**ENTRIES SUPPLIED:**

■ ■ ■ ■

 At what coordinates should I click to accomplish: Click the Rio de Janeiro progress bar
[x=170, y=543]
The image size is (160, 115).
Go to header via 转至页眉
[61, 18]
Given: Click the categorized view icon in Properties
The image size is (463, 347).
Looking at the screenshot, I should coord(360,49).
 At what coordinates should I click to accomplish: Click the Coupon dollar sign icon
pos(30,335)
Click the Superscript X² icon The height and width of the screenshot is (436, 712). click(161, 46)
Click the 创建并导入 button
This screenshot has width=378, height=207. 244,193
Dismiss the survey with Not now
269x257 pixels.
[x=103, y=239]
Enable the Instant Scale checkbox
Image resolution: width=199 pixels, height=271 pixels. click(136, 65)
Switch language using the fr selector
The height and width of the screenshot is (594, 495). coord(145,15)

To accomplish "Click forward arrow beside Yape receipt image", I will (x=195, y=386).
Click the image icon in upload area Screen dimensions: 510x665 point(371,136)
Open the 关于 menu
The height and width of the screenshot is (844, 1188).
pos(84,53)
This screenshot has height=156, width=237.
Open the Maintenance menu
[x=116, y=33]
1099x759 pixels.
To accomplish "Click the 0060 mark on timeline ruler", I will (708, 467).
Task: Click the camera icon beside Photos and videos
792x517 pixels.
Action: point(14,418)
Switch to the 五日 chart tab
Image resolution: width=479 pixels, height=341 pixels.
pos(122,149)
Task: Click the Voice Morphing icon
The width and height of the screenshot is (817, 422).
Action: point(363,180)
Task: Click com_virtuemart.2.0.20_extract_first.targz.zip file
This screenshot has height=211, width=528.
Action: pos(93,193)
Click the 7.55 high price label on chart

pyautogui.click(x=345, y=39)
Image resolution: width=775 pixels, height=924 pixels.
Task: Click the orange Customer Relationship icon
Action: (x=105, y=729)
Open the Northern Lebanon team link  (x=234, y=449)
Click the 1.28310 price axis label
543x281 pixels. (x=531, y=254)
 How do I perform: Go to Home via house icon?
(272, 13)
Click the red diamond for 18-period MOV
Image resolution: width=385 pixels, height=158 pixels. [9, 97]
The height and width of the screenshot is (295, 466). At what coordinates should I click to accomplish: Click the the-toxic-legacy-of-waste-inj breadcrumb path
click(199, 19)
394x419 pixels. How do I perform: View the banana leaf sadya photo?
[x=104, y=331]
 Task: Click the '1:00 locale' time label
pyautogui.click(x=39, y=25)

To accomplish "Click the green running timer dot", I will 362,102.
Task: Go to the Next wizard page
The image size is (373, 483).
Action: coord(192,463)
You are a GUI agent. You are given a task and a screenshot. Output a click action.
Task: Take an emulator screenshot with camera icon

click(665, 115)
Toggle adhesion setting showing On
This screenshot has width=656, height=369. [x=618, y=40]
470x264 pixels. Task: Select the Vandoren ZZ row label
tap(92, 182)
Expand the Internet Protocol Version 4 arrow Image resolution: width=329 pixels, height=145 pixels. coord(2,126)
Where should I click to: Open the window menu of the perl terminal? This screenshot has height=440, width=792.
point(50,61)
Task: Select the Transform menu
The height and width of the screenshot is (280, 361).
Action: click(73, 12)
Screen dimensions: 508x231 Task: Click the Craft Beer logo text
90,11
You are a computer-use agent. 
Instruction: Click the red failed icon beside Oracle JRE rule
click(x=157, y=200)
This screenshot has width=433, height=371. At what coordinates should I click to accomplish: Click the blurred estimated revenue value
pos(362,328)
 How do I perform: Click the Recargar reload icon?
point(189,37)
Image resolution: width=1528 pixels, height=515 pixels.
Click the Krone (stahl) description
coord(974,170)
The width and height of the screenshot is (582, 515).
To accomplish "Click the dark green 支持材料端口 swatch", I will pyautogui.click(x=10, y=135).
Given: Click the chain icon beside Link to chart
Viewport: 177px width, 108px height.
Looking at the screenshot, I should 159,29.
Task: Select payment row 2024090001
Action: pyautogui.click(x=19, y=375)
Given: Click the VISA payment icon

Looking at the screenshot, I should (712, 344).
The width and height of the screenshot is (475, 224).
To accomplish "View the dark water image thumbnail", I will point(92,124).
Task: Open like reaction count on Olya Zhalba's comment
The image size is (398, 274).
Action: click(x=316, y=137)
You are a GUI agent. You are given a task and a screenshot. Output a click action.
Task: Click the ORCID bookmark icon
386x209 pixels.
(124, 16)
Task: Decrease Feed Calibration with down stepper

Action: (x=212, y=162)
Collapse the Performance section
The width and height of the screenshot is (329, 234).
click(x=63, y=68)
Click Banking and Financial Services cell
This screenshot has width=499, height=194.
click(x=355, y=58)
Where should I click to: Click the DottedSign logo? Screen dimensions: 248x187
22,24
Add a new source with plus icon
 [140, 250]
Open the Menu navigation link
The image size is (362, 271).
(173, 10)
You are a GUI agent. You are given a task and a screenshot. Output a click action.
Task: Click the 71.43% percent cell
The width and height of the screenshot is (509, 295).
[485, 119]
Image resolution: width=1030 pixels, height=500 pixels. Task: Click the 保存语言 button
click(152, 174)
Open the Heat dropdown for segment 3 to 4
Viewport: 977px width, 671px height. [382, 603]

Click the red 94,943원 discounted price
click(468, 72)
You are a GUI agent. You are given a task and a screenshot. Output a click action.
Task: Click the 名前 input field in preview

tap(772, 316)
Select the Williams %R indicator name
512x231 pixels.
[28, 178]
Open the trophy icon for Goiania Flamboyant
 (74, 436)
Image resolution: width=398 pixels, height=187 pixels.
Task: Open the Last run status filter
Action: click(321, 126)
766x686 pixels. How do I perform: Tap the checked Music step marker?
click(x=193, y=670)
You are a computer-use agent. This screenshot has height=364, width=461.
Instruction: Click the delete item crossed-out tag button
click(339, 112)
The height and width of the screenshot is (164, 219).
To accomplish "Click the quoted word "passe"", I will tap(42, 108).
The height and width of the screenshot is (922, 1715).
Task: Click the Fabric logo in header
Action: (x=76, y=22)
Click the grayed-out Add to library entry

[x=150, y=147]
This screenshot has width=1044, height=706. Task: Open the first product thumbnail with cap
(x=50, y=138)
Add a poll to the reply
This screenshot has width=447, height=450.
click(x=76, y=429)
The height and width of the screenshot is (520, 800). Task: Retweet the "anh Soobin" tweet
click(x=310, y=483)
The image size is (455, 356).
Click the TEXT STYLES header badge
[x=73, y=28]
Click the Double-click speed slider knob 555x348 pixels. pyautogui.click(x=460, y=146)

■ ■ ■ ■

**ASSIGNED TASK:**
This calls for all of the entries above, repeated exactly.

**SOLUTION FOR THIS EXERCISE:**
 At what coordinates should I click to accomplish: Click the Rio de Janeiro progress bar
[x=170, y=543]
The image size is (160, 115).
Go to header via 转至页眉
[61, 18]
Given: Click the categorized view icon in Properties
The image size is (463, 347).
Looking at the screenshot, I should coord(360,49).
 At what coordinates should I click to accomplish: Click the Coupon dollar sign icon
pos(30,335)
Click the Superscript X² icon The height and width of the screenshot is (436, 712). click(161, 46)
Click the 创建并导入 button
This screenshot has width=378, height=207. 244,193
Dismiss the survey with Not now
269x257 pixels.
[x=103, y=239]
Enable the Instant Scale checkbox
Image resolution: width=199 pixels, height=271 pixels. click(136, 65)
Switch language using the fr selector
The height and width of the screenshot is (594, 495). coord(145,15)

To accomplish "Click forward arrow beside Yape receipt image", I will (x=195, y=386).
Click the image icon in upload area Screen dimensions: 510x665 point(371,136)
Open the 关于 menu
The height and width of the screenshot is (844, 1188).
pos(84,53)
This screenshot has height=156, width=237.
Open the Maintenance menu
[x=116, y=33]
1099x759 pixels.
To accomplish "Click the 0060 mark on timeline ruler", I will (708, 467).
Task: Click the camera icon beside Photos and videos
792x517 pixels.
Action: point(14,418)
Switch to the 五日 chart tab
Image resolution: width=479 pixels, height=341 pixels.
pos(122,149)
Task: Click the Voice Morphing icon
The width and height of the screenshot is (817, 422).
Action: point(363,180)
Task: Click com_virtuemart.2.0.20_extract_first.targz.zip file
This screenshot has height=211, width=528.
Action: pos(93,193)
Click the 7.55 high price label on chart

pyautogui.click(x=345, y=39)
Image resolution: width=775 pixels, height=924 pixels.
Task: Click the orange Customer Relationship icon
Action: (x=105, y=729)
Open the Northern Lebanon team link  (x=234, y=449)
Click the 1.28310 price axis label
543x281 pixels. (x=531, y=254)
 How do I perform: Go to Home via house icon?
(272, 13)
Click the red diamond for 18-period MOV
Image resolution: width=385 pixels, height=158 pixels. [9, 97]
The height and width of the screenshot is (295, 466). At what coordinates should I click to accomplish: Click the the-toxic-legacy-of-waste-inj breadcrumb path
click(199, 19)
394x419 pixels. How do I perform: View the banana leaf sadya photo?
[x=104, y=331]
 Task: Click the '1:00 locale' time label
pyautogui.click(x=39, y=25)

To accomplish "Click the green running timer dot", I will 362,102.
Task: Go to the Next wizard page
The image size is (373, 483).
Action: coord(192,463)
You are a GUI agent. You are given a task and a screenshot. Output a click action.
Task: Take an emulator screenshot with camera icon

click(665, 115)
Toggle adhesion setting showing On
This screenshot has width=656, height=369. [x=618, y=40]
470x264 pixels. Task: Select the Vandoren ZZ row label
tap(92, 182)
Expand the Internet Protocol Version 4 arrow Image resolution: width=329 pixels, height=145 pixels. coord(2,126)
Where should I click to: Open the window menu of the perl terminal? This screenshot has height=440, width=792.
point(50,61)
Task: Select the Transform menu
The height and width of the screenshot is (280, 361).
Action: click(73, 12)
Screen dimensions: 508x231 Task: Click the Craft Beer logo text
90,11
You are a computer-use agent. 
Instruction: Click the red failed icon beside Oracle JRE rule
click(x=157, y=200)
This screenshot has width=433, height=371. At what coordinates should I click to accomplish: Click the blurred estimated revenue value
pos(362,328)
 How do I perform: Click the Recargar reload icon?
point(189,37)
Image resolution: width=1528 pixels, height=515 pixels.
Click the Krone (stahl) description
coord(974,170)
The width and height of the screenshot is (582, 515).
To accomplish "Click the dark green 支持材料端口 swatch", I will pyautogui.click(x=10, y=135).
Given: Click the chain icon beside Link to chart
Viewport: 177px width, 108px height.
Looking at the screenshot, I should 159,29.
Task: Select payment row 2024090001
Action: pyautogui.click(x=19, y=375)
Given: Click the VISA payment icon

Looking at the screenshot, I should (712, 344).
The width and height of the screenshot is (475, 224).
To accomplish "View the dark water image thumbnail", I will point(92,124).
Task: Open like reaction count on Olya Zhalba's comment
The image size is (398, 274).
Action: click(x=316, y=137)
You are a GUI agent. You are given a task and a screenshot. Output a click action.
Task: Click the ORCID bookmark icon
386x209 pixels.
(124, 16)
Task: Decrease Feed Calibration with down stepper

Action: (x=212, y=162)
Collapse the Performance section
The width and height of the screenshot is (329, 234).
click(x=63, y=68)
Click Banking and Financial Services cell
This screenshot has width=499, height=194.
click(x=355, y=58)
Where should I click to: Click the DottedSign logo? Screen dimensions: 248x187
22,24
Add a new source with plus icon
 [140, 250]
Open the Menu navigation link
The image size is (362, 271).
(173, 10)
You are a GUI agent. You are given a task and a screenshot. Output a click action.
Task: Click the 71.43% percent cell
The width and height of the screenshot is (509, 295).
[485, 119]
Image resolution: width=1030 pixels, height=500 pixels. Task: Click the 保存语言 button
click(152, 174)
Open the Heat dropdown for segment 3 to 4
Viewport: 977px width, 671px height. [382, 603]

Click the red 94,943원 discounted price
click(468, 72)
You are a GUI agent. You are given a task and a screenshot. Output a click action.
Task: Click the 名前 input field in preview

tap(772, 316)
Select the Williams %R indicator name
512x231 pixels.
[28, 178]
Open the trophy icon for Goiania Flamboyant
 (74, 436)
Image resolution: width=398 pixels, height=187 pixels.
Task: Open the Last run status filter
Action: click(321, 126)
766x686 pixels. How do I perform: Tap the checked Music step marker?
click(x=193, y=670)
You are a computer-use agent. This screenshot has height=364, width=461.
Instruction: Click the delete item crossed-out tag button
click(339, 112)
The height and width of the screenshot is (164, 219).
To accomplish "Click the quoted word "passe"", I will tap(42, 108).
The height and width of the screenshot is (922, 1715).
Task: Click the Fabric logo in header
Action: (x=76, y=22)
Click the grayed-out Add to library entry

[x=150, y=147]
This screenshot has width=1044, height=706. Task: Open the first product thumbnail with cap
(x=50, y=138)
Add a poll to the reply
This screenshot has width=447, height=450.
click(x=76, y=429)
The height and width of the screenshot is (520, 800). Task: Retweet the "anh Soobin" tweet
click(x=310, y=483)
The image size is (455, 356).
Click the TEXT STYLES header badge
[x=73, y=28]
Click the Double-click speed slider knob 555x348 pixels. pyautogui.click(x=460, y=146)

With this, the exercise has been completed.